Años frescos, vinos buenos / Hablemos de vinos

Años frescos, vinos buenos / Hablemos de vinos

Las temperaturas son un factor influyente para determinar la calidad de los vinos.

12 de diciembre 2015 , 06:28 p.m.

Por estos lados del mundo, en Santiago de Chile, el calor ya llegó para quedarse. Los treinta y tantos con los que hemos estado por estos días nos han llevado derecho al verano, a uno caluroso.

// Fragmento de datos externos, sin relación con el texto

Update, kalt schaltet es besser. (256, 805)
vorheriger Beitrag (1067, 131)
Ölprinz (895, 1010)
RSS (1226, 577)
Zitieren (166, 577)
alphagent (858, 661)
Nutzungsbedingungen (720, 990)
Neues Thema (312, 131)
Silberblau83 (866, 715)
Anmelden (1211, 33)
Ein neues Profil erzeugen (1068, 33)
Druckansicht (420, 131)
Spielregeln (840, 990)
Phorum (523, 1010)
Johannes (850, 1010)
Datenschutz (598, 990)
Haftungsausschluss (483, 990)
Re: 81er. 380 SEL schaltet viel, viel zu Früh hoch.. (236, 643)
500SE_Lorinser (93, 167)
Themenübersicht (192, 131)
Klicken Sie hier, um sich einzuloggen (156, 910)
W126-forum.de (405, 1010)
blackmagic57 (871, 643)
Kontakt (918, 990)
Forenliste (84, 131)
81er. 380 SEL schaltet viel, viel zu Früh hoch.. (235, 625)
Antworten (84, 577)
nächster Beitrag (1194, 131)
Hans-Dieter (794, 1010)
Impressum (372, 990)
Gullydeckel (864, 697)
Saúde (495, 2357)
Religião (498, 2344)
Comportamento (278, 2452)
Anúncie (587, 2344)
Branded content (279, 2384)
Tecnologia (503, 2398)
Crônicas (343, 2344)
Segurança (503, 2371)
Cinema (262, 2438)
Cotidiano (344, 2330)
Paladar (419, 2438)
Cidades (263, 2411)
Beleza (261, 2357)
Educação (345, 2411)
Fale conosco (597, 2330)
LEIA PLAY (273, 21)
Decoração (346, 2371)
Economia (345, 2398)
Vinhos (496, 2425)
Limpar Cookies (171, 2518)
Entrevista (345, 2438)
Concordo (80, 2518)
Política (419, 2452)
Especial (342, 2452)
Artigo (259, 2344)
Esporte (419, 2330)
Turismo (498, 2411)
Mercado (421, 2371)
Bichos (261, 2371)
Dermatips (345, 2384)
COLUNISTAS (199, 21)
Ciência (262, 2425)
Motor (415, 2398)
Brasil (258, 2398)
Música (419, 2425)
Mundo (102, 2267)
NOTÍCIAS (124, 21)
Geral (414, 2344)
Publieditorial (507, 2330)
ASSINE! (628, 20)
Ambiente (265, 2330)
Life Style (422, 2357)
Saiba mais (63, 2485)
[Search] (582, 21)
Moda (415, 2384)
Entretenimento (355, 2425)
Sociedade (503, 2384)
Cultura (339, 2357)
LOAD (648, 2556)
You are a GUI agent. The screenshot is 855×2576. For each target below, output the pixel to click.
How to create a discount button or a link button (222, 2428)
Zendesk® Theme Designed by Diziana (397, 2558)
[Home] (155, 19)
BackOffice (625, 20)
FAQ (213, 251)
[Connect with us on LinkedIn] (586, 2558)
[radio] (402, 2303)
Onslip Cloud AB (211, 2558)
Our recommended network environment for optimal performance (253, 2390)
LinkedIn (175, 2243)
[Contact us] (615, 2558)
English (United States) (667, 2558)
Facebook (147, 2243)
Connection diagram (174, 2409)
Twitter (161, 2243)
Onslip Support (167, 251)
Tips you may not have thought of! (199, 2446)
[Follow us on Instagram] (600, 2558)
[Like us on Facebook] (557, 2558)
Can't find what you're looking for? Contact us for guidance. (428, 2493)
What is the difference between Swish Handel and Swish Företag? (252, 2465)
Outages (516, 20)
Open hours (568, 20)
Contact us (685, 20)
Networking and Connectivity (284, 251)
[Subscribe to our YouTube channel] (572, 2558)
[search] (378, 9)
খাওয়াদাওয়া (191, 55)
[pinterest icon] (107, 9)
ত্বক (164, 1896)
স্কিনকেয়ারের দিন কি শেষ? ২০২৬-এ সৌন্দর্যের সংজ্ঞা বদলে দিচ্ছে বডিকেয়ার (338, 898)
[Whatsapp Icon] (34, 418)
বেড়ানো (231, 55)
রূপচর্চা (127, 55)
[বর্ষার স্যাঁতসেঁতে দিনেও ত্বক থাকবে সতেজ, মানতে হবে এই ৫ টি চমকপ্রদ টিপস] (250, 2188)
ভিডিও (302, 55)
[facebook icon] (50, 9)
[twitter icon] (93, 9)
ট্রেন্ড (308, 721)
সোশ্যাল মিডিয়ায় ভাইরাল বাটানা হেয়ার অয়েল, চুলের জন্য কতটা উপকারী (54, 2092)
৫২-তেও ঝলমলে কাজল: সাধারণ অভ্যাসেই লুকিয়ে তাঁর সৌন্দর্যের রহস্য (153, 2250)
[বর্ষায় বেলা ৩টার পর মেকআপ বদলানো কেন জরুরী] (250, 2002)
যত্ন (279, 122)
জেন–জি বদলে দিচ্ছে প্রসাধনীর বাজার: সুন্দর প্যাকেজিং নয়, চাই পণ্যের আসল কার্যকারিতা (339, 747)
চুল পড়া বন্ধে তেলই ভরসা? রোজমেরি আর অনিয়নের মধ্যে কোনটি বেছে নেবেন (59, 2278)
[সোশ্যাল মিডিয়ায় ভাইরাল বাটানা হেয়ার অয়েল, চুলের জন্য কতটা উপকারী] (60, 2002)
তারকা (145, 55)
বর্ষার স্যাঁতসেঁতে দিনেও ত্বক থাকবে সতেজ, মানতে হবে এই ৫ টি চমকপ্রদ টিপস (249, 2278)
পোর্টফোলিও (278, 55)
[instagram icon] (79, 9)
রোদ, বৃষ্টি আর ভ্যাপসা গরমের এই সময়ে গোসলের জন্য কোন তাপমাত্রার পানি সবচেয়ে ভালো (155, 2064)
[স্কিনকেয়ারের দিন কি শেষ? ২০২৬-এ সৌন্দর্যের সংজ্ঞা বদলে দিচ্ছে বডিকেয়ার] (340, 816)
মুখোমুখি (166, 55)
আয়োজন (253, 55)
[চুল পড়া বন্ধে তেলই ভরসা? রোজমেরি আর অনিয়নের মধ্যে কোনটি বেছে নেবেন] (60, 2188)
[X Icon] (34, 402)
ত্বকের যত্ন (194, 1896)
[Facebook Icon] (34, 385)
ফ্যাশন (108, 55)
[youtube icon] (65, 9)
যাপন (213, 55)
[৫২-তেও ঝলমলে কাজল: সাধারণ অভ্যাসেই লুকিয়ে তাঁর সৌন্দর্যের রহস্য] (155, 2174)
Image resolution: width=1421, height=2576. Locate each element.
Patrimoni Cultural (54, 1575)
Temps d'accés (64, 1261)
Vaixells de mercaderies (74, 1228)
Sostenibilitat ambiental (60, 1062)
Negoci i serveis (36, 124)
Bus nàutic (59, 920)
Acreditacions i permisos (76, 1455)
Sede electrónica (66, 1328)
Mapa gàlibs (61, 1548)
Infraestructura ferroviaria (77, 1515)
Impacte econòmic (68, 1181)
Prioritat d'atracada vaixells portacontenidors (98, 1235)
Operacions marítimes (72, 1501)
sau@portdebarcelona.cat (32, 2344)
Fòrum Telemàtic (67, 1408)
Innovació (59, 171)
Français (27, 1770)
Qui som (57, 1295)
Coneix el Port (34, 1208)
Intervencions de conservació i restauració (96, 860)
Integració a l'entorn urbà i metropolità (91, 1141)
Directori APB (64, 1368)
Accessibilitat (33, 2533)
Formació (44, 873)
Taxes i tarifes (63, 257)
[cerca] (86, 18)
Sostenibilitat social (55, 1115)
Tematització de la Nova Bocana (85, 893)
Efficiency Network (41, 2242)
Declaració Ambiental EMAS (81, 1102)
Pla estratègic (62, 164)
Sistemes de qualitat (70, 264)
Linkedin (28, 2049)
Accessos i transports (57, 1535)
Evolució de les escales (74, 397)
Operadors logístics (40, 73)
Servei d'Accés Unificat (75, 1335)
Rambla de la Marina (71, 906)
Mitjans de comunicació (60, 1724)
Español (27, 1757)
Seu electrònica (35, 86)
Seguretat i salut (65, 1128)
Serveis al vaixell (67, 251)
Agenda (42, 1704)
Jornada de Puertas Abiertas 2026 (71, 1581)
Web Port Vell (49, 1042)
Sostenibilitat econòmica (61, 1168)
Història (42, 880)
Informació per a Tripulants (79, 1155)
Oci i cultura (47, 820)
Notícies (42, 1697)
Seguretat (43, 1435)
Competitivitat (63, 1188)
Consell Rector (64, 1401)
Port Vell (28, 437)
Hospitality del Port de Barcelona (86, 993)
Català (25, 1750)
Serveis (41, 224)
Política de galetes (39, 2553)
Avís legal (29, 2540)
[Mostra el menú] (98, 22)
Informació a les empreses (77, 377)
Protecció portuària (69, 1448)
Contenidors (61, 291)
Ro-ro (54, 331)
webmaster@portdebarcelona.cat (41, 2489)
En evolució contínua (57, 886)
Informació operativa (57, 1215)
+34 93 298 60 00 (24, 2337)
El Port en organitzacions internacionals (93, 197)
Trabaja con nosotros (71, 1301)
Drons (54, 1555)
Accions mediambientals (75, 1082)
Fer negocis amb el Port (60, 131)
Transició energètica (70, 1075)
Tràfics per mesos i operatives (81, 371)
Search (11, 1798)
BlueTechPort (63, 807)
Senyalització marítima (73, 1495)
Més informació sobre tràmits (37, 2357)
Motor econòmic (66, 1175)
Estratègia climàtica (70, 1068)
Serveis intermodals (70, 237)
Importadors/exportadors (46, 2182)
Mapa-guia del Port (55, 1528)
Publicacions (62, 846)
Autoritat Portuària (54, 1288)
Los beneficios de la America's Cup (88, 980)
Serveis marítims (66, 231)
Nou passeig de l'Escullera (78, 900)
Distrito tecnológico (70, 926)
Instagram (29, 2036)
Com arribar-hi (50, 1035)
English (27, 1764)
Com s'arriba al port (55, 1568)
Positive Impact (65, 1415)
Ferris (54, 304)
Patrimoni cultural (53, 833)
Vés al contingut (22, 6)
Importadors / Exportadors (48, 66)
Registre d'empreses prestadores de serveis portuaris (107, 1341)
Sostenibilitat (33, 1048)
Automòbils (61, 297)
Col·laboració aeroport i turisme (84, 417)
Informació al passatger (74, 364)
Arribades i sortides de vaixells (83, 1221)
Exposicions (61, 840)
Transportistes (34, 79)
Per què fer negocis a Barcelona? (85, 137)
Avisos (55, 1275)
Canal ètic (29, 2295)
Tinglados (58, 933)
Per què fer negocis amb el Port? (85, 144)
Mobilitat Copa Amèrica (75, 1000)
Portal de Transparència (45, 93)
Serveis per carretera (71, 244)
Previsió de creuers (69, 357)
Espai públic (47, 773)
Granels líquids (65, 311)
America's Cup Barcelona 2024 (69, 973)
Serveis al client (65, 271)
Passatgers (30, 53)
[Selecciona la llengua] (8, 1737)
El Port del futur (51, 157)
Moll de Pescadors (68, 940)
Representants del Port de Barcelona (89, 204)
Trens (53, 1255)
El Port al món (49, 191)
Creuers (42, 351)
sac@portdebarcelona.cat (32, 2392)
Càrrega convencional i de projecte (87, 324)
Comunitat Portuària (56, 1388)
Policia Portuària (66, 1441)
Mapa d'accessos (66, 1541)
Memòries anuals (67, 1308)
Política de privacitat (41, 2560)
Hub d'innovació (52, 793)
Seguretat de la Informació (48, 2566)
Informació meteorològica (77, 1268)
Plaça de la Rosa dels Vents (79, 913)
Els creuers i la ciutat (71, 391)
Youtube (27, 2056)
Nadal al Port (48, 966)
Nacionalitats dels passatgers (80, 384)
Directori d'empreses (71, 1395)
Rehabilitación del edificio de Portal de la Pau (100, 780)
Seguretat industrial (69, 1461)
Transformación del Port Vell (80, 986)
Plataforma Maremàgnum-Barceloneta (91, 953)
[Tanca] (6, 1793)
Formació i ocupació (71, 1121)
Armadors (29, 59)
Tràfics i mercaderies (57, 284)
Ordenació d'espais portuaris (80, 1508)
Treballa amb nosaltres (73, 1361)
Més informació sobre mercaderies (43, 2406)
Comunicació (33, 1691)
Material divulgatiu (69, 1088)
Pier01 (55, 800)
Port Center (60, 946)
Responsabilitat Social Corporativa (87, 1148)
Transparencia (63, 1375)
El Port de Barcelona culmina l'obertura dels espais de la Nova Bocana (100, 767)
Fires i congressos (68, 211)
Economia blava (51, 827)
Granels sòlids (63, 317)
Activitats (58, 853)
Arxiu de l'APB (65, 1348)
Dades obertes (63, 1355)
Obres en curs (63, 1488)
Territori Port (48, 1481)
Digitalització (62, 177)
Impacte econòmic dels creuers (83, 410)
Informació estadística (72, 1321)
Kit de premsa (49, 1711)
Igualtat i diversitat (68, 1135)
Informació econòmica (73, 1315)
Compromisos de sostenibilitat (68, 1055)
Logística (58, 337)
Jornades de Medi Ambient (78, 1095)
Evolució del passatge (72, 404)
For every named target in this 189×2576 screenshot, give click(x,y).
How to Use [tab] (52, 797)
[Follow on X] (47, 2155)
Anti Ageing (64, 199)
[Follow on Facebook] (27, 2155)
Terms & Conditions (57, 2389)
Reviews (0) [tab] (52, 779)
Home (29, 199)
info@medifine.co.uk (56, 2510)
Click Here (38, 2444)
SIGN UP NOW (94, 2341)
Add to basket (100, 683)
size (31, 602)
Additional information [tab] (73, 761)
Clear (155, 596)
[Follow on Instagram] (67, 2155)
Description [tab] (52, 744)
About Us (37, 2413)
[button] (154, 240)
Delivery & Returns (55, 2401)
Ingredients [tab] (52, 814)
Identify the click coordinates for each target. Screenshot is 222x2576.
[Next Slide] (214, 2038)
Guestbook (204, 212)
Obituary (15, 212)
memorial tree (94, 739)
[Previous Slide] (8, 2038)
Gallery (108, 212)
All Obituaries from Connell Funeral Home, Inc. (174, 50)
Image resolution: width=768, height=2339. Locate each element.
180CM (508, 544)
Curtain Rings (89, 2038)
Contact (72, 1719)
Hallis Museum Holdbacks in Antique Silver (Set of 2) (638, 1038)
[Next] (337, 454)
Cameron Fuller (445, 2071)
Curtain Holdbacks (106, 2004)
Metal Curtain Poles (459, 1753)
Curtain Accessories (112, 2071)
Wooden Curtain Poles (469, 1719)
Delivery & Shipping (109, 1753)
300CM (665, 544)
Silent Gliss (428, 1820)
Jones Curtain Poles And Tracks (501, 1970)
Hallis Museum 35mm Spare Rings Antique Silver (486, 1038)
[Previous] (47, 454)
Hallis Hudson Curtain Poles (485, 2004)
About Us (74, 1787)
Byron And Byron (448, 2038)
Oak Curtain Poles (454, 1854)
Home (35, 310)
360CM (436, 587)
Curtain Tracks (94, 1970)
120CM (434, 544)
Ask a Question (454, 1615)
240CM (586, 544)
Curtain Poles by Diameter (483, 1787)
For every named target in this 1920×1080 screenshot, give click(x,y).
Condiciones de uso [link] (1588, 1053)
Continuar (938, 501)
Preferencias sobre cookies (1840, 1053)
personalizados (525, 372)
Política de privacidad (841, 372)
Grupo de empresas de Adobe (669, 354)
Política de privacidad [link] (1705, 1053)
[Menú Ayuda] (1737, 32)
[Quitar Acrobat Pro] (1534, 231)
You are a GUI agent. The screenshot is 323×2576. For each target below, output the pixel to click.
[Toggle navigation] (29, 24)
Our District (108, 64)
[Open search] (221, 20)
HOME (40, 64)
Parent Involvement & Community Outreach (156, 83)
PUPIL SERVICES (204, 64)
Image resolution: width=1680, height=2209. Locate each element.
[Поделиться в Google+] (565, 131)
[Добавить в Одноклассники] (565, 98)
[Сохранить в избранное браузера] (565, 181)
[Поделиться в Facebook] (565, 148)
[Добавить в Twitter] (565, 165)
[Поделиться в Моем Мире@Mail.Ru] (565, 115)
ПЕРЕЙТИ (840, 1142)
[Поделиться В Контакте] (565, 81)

Si el término de la primavera es así, qué será lo que se nos viene.

Desde que trabajo en el mundo del vino, el clima ya no solo es un tema de si me pongo shorts o me pongo calzones largos bajo los jeans, también tiene mucho que ver con el tipo de vinos que voy a probar el año que viene. En verano, y en otoño, la naturaleza decide más o menos cómo será el estilo de los vinos de la cosecha. ¿Será un año fresco que nos dé vinos de rica acidez y frutas primaverales? ¿O será una temporada cálida, de vinos pesados y alcohólicos?

Por lo general, lo que me gusta es que las temperaturas no sean muy altas y que, de tanto en tanto, haya algún día nublado por ahí. Y eso es porque, con el paso de los años, me han comenzado a gustar vinos de sabores más refrescantes, con menos alcohol, con más sabores a frutas rojas ácidas en vez de a mermelada, por ponerlo de una manera más gráfica.

A menor temperatura y menor insolación, los vinos maduran más lentamente y conservan mayor acidez, es decir, se sienten más frescos, aunque con menos cuerpo y menos alcohol. Eso pasa en los viñedos más al norte en el hemisferio Norte o más al sur en el hemisferio Sur, donde a veces la falta de sol y calor es tal que ni siquiera maduran las uvas.

Pero también pasa en zonas intermedias algunos años, cuando las condiciones climáticas permiten que haya frescor. Eso sucedió, por ejemplo, en 2013, uno año fresco tanto en Argentina (Mendoza) como también en una buena parte de las regiones vitivinícolas de Chile. Y por eso hay tan buenos sauvignon blanc de las costas chilenas o tan crujientes y vivaces malbec de las alturas del valle de Uco, hacia los pies de Los Andes. Salvo contadas excepciones, y siempre y cuando les gusten vinos como esos, todas las cepas se benefician de temporadas más frías.

Pero no siempre el clima fresco ayuda. A veces, cuando se acompaña de lluvias cerca de la cosecha, puede traer muchos problemas. La piel de las uvas es sensible. Los hongos por la humedad las pueden atacar o también las lluvias intensas pueden generar vinos aguados, con falta de sabores. En esos casos, puede que haya buena acidez, pero no mucho más.

La ecuación para una gran cosecha requiere de muchos factores. El 2013 los tuvo, así es que vayan por ella la próxima vez que busquen un vino suramericano.